Apart from India, Aramco is also taking a 50 percent stake in Petronas’ huge RAPID project in the southern Malaysian state of Johor.
Aramco hopes this will help it dominate supplies in India and Malaysia, two of the world’s fastest-growing oil markets after China, and where growth potential is bigger than in other, more developed regions. Aramco is eyeing three separate refining and petrochemical projects in China, Judaimi said.
“Asia has to have the lion’s share ... We believe markets east of the Suez Canal will continue to grow, including the Middle East as well,” Judaimi said, adding that the United States is “another market we want to grow in”.
In April, Aramco said it was integrating a petrochemicals business into its subsidiary Motiva, the United States’ biggest oil refinery.
Aramco is strengthening its refining role in China, one of its biggest customers.
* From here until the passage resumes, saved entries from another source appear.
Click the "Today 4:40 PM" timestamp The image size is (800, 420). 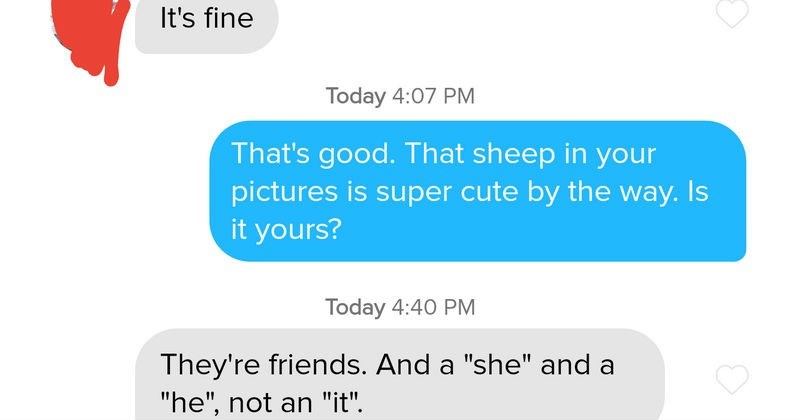[x=400, y=307]
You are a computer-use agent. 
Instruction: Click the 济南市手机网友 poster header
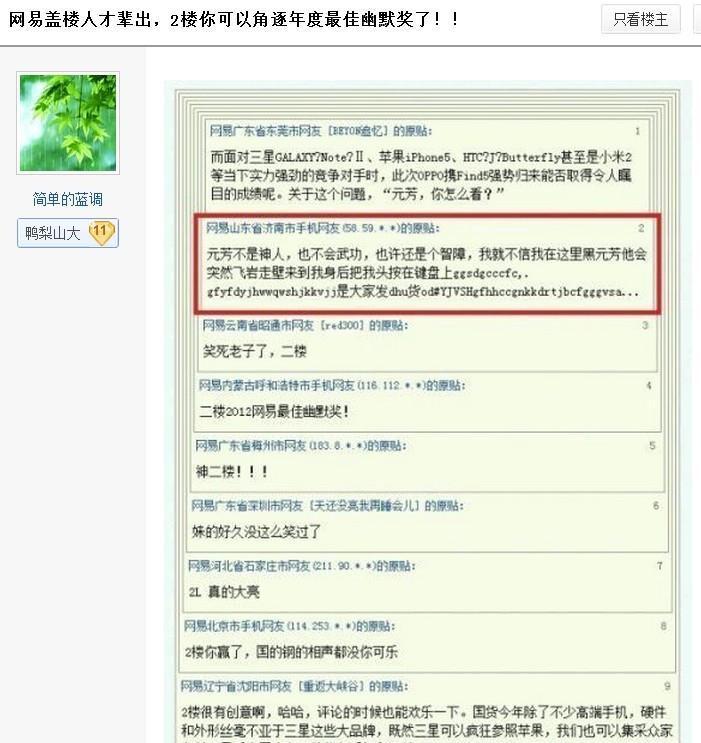pyautogui.click(x=323, y=228)
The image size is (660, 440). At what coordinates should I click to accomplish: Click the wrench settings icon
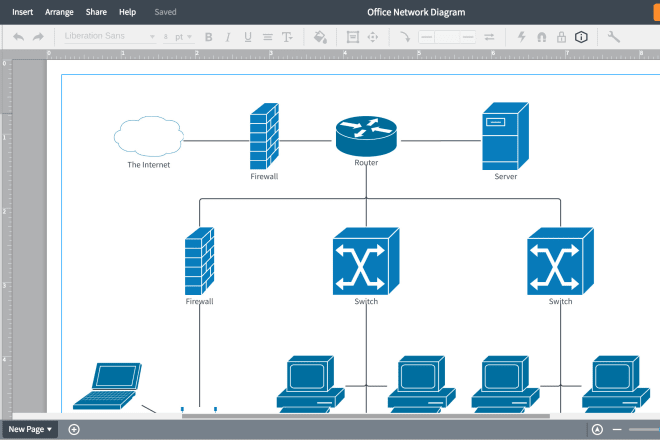tap(614, 37)

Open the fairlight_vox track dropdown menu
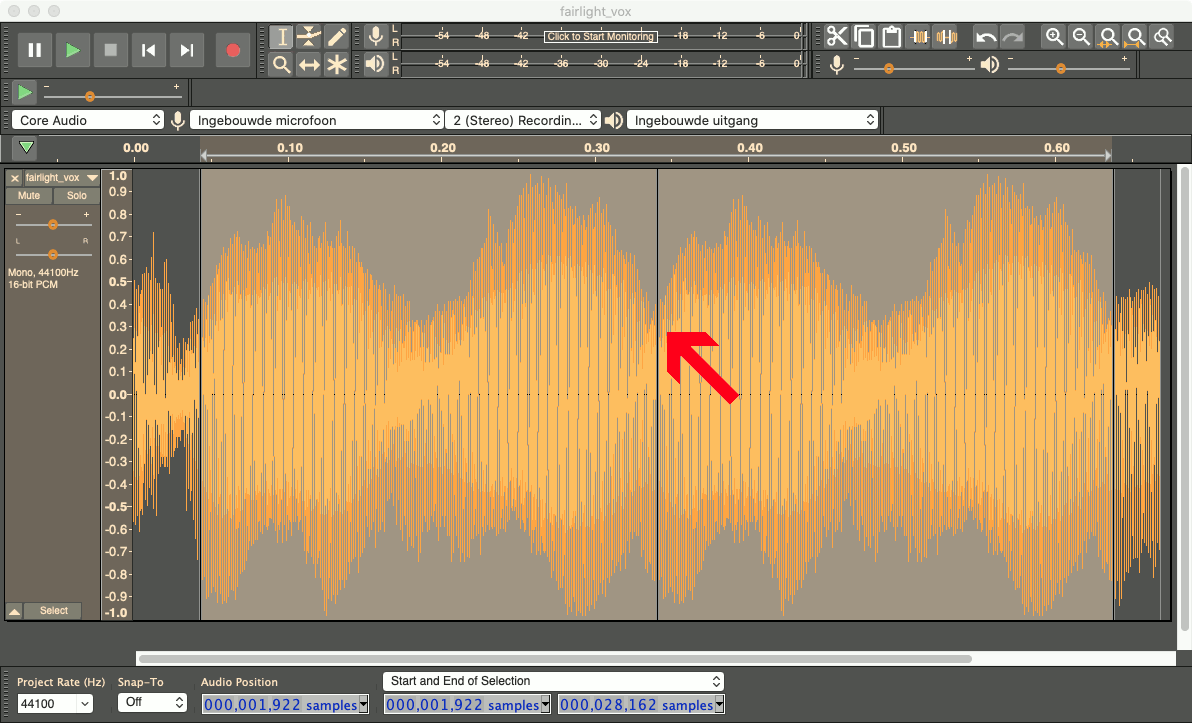pos(92,178)
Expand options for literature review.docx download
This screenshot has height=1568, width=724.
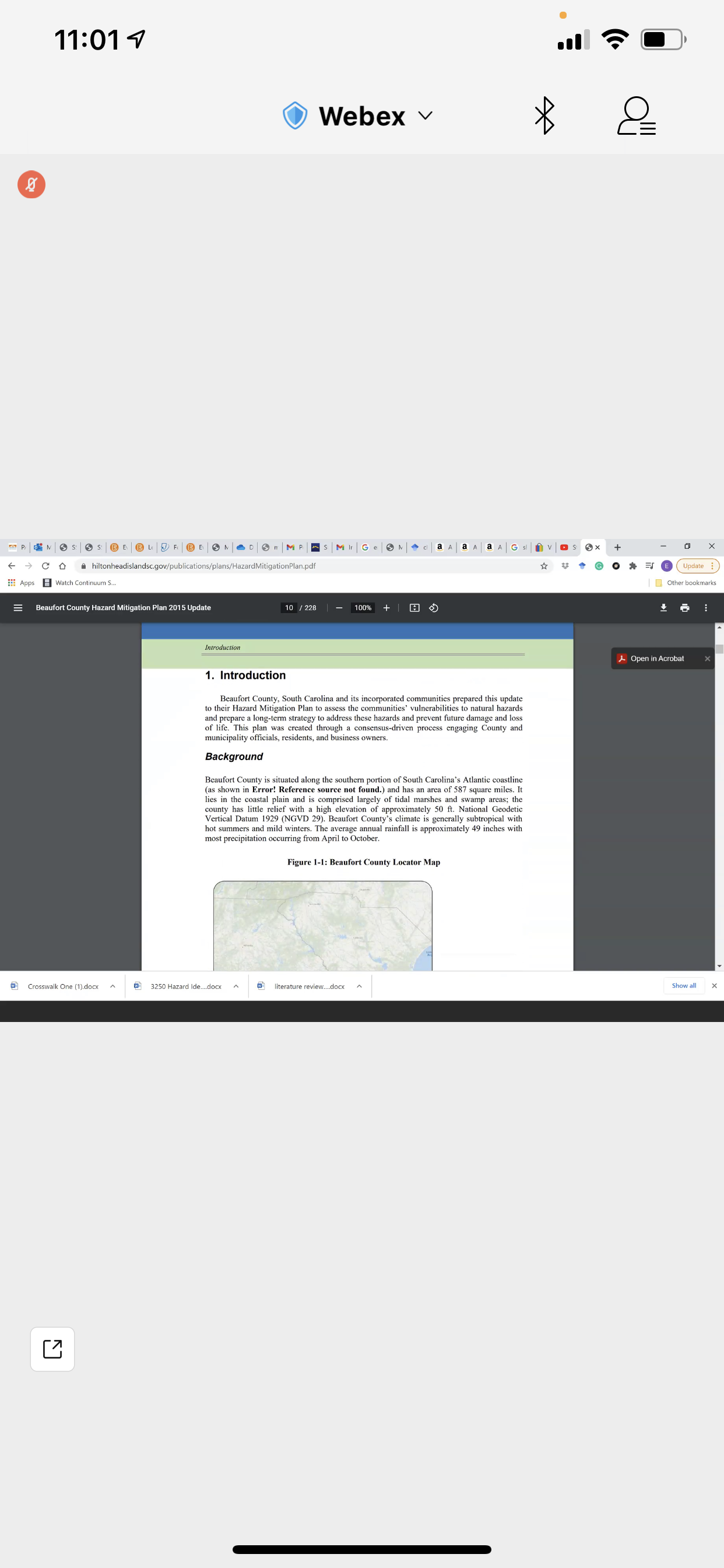pyautogui.click(x=360, y=986)
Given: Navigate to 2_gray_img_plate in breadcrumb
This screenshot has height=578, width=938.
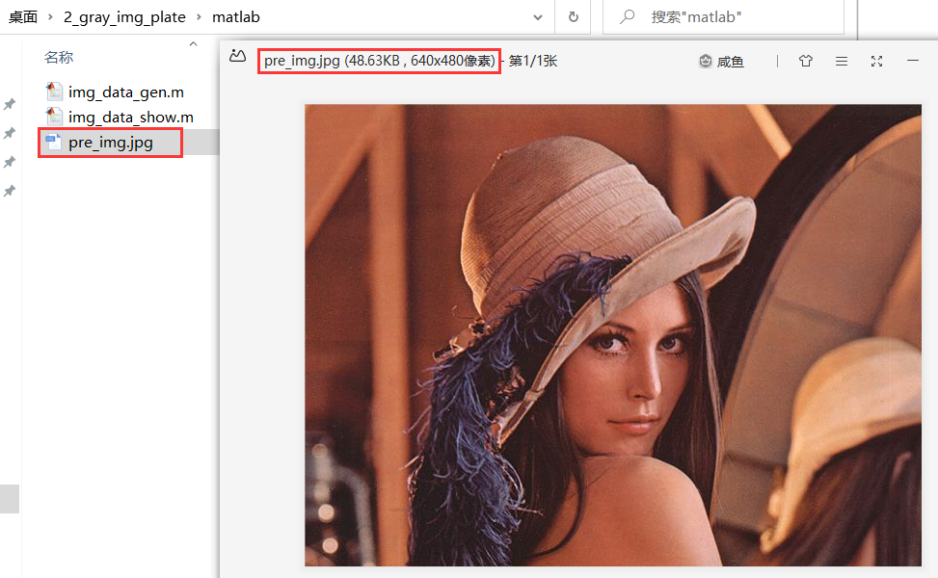Looking at the screenshot, I should [x=124, y=17].
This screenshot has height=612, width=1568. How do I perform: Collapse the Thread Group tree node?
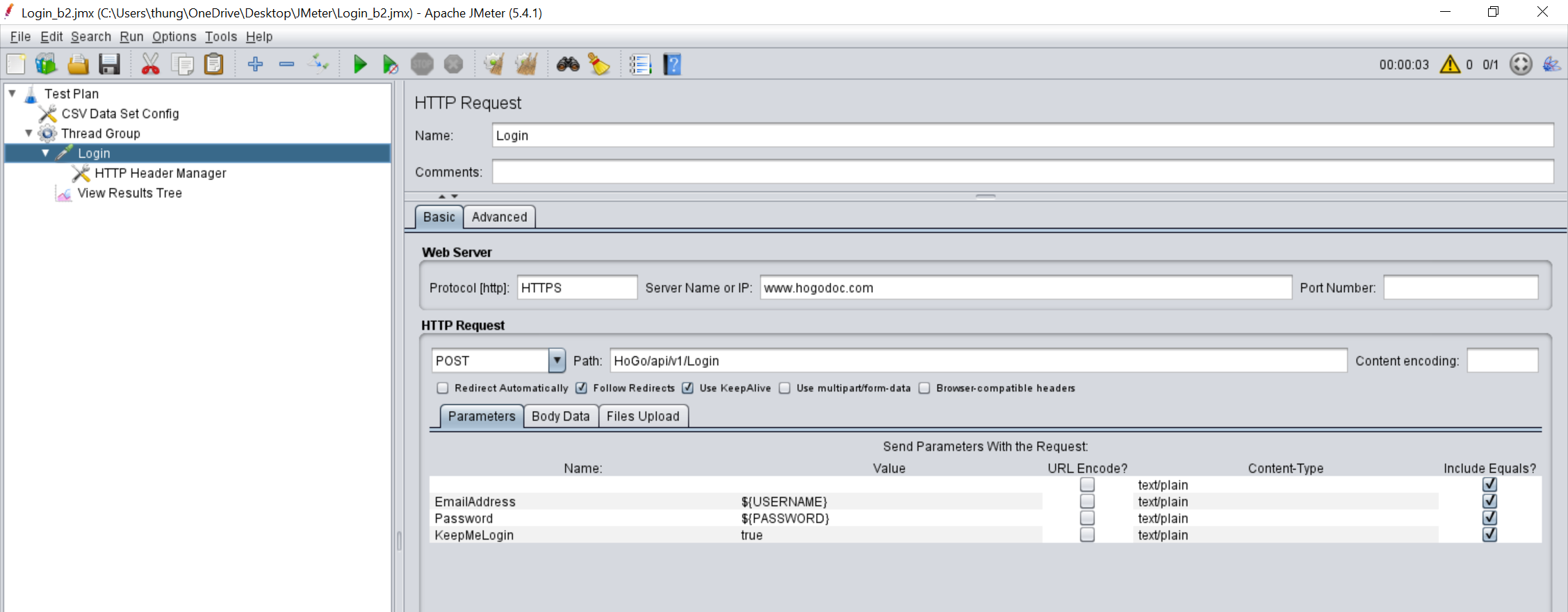coord(28,133)
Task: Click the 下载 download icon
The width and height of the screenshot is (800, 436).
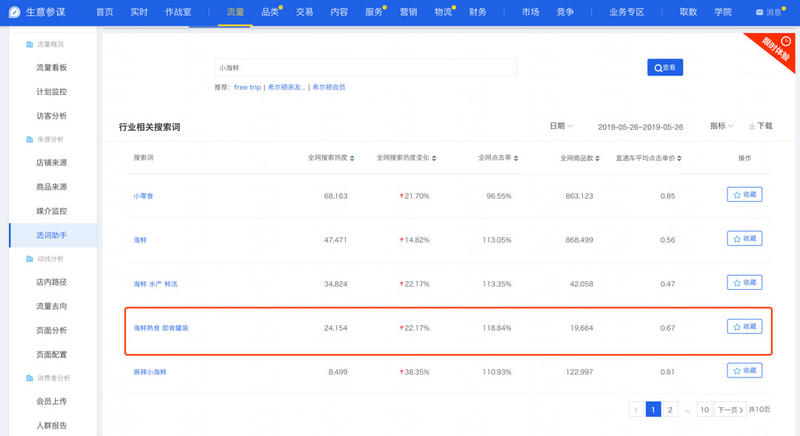Action: (x=753, y=127)
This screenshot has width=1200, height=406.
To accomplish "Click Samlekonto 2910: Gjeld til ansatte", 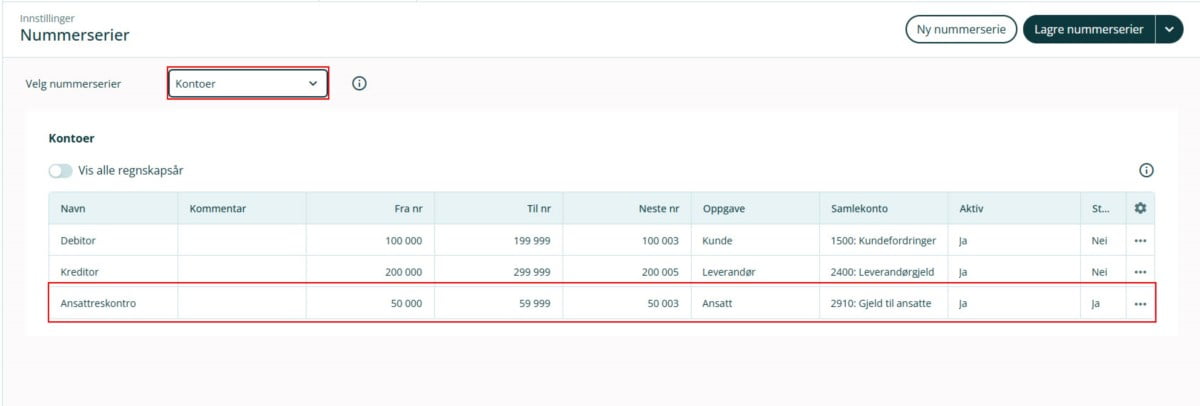I will click(881, 304).
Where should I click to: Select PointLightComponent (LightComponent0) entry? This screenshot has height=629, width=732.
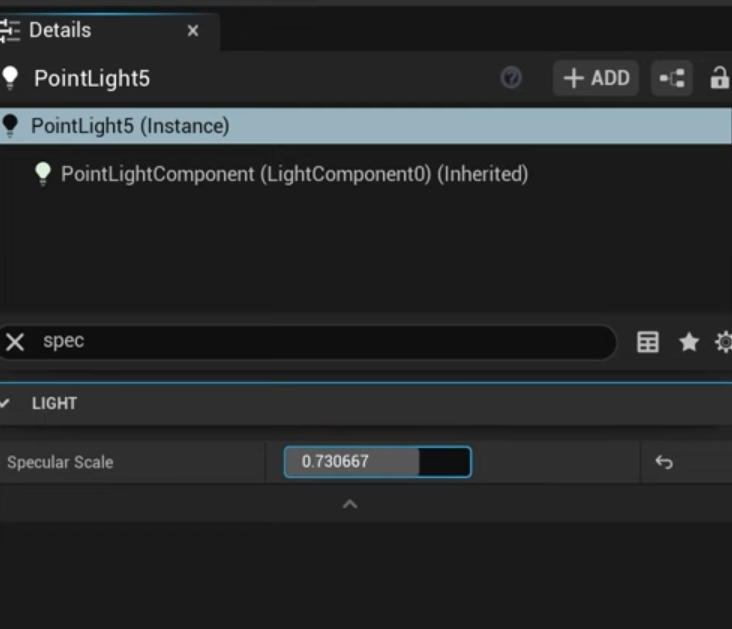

It has a refinery joint venture with Sinopec and Exxon Mobil (XOM.N) and is in talks with CNPC to finalize the purchase of a stake in a 260,000-bpd refinery in Yunnan.
Judaimi said he expects to take a final investment decision on the Yunnan refinery, which is operational, by the end of this year.
“We are in the final stage of negotiations. It’s like building a house - the last touches take much longer.”
Aramco plans to build a 300,000-bpd refinery with China’s Norinco. Judaimi said he expects to finish front-end engineering for the Norinco project by mid-2019, following which the company will take its final investment decision.
Judaimi said Aramco had also started negotiations for a third refinery in China.
“It’s a smart refinery with higher conversion of liquids into chemicals,” he said, declining to give details.
Aramco has been integrating its refining with petrochemicals to help the company expand its market share and refined products portfolio.
The company is betting on growing demand for fuel in India and Southeast Asia but also shifting more into petrochemicals in case those consumption forecasts prove too optimistic.
“In the long term, we are thinking of investing more into chemicals,” he said.
“We know the world needs chemicals ... as populations grow they need more plastic,” he added.
One centerpiece of Aramco’s push into chemicals is a project it is building at home with Saudi Basic Industries Corp (SABIC), the world’s fourth-biggest petrochemicals company.
The $20 billion project with SABIC is to build a complex that converts crude oil into chemicals directly, bypassing the refining stage. Judaimi said Aramco would make a final investment decision by the end of 2019.
“This is a very critical program and we are going to do all we can to make it happen,” Judaimi said.
“We believe we are the last man standing in terms of energy supply. Our cost position on the upstream side, our reliability, our location and our infrastructure are all competitive advantages to us.”